DATASET ENTRIES
=======
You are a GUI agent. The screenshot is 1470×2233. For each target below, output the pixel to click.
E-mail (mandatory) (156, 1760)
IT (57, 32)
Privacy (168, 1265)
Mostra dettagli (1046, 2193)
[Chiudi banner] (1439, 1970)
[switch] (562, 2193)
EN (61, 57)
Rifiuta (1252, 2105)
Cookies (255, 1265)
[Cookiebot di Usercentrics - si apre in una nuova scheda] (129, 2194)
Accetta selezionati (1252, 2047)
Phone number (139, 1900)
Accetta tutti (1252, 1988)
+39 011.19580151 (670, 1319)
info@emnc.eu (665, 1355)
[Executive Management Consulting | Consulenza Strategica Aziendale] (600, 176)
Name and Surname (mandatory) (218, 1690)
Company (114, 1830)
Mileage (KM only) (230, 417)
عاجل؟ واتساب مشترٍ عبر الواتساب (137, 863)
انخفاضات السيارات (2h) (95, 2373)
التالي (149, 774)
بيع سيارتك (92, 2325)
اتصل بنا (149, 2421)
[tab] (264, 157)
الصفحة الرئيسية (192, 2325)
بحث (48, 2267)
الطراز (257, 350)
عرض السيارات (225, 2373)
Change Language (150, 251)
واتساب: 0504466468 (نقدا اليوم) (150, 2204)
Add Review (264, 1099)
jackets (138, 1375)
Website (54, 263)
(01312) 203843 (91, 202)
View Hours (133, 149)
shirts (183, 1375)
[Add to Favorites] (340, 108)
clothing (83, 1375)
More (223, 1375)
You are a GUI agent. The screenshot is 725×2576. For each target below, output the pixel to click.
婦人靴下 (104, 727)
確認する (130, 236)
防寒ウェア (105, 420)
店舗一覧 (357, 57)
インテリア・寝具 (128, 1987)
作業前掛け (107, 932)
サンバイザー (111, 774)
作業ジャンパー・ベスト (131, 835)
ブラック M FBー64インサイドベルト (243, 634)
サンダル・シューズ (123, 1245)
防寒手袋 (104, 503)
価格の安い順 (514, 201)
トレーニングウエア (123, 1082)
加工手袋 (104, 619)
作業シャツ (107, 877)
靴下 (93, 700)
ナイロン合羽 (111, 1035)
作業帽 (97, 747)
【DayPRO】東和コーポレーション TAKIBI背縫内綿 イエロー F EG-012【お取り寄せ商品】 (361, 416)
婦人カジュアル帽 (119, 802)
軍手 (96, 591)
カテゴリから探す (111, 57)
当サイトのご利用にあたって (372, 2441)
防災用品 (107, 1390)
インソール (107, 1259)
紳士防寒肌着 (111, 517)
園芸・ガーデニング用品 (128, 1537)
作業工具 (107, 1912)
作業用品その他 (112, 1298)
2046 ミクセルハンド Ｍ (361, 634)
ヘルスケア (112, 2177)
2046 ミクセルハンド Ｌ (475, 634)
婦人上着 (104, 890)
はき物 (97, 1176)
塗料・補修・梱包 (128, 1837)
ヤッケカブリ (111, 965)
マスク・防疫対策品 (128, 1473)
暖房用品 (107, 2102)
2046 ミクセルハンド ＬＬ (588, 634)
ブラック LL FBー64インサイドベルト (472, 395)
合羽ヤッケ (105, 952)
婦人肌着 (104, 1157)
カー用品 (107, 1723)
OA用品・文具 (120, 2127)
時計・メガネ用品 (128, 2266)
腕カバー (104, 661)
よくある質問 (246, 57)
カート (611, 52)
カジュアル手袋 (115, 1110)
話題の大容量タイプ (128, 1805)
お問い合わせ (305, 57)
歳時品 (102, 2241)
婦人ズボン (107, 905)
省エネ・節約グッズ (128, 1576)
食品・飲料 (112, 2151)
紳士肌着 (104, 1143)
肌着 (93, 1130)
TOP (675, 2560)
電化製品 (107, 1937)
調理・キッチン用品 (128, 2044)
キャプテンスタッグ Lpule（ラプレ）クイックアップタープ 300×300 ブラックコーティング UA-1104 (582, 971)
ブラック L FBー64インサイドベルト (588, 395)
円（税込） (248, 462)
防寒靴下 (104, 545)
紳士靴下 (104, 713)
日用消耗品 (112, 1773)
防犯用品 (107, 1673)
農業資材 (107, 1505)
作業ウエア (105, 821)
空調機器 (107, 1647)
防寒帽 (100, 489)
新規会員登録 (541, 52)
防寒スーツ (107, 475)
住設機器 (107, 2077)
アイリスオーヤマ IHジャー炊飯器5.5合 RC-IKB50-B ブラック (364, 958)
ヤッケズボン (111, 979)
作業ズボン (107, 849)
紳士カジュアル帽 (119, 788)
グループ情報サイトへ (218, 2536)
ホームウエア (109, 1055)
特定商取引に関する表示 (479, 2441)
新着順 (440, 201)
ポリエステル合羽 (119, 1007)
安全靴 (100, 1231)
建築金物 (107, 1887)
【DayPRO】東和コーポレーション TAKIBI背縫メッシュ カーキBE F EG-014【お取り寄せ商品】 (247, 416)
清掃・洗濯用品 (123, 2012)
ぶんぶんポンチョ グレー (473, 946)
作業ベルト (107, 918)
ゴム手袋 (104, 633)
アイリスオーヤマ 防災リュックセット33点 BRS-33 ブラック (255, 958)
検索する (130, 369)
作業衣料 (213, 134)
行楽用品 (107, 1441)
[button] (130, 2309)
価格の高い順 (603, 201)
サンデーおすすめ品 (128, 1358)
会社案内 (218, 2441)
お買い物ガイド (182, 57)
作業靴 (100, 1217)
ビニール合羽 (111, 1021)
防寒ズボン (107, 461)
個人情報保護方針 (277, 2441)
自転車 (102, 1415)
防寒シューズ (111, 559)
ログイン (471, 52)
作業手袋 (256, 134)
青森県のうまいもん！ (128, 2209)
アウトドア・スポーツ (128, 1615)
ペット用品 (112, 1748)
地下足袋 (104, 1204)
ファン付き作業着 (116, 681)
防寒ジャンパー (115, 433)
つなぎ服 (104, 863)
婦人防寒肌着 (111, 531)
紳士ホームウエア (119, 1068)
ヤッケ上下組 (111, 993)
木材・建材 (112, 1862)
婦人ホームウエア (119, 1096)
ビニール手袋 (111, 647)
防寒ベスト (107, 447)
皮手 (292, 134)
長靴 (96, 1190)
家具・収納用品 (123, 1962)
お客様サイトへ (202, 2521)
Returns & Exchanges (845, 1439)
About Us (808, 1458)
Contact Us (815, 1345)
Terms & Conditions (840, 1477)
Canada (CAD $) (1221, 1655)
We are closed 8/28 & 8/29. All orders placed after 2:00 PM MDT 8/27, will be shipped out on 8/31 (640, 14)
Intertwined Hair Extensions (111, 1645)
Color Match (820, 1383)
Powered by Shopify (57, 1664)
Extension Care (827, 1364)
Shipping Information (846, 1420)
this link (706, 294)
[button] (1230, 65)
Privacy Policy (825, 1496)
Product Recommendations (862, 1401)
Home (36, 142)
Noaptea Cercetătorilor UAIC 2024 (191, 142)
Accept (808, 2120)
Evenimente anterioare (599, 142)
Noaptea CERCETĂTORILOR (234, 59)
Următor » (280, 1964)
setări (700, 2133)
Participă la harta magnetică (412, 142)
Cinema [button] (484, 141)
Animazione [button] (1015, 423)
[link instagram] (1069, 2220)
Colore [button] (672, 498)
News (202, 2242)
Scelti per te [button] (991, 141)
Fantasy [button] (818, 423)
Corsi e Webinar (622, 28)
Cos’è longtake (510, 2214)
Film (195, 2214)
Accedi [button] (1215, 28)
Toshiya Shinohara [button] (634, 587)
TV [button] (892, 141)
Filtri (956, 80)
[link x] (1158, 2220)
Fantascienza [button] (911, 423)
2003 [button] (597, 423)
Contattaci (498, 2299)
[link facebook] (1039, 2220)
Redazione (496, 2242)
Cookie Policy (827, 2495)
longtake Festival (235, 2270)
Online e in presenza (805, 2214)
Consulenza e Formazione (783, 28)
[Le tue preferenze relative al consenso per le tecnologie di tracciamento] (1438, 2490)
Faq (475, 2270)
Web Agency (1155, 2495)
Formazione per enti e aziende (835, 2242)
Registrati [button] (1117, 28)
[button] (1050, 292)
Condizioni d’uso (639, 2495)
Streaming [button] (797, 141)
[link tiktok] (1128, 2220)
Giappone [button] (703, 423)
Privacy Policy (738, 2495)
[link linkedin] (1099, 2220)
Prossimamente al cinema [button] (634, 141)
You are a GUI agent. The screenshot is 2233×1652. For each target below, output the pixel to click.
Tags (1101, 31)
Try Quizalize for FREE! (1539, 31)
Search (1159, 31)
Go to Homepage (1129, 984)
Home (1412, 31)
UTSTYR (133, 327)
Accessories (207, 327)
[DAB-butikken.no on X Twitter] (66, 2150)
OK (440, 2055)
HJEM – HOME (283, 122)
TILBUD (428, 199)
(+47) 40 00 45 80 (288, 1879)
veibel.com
=======
From the records above, repeat exactly the lines from the one with "検索する (130, 369)" through the one with "ログイン (471, 52)", both included.

SOLUTION FOR THIS TASK
検索する (130, 369)
作業衣料 (213, 134)
行楽用品 (107, 1441)
[button] (130, 2309)
価格の高い順 (603, 201)
サンデーおすすめ品 (128, 1358)
会社案内 (218, 2441)
お買い物ガイド (182, 57)
作業靴 (100, 1217)
ビニール合羽 (111, 1021)
防寒ズボン (107, 461)
個人情報保護方針 (277, 2441)
自転車 (102, 1415)
防寒シューズ (111, 559)
ログイン (471, 52)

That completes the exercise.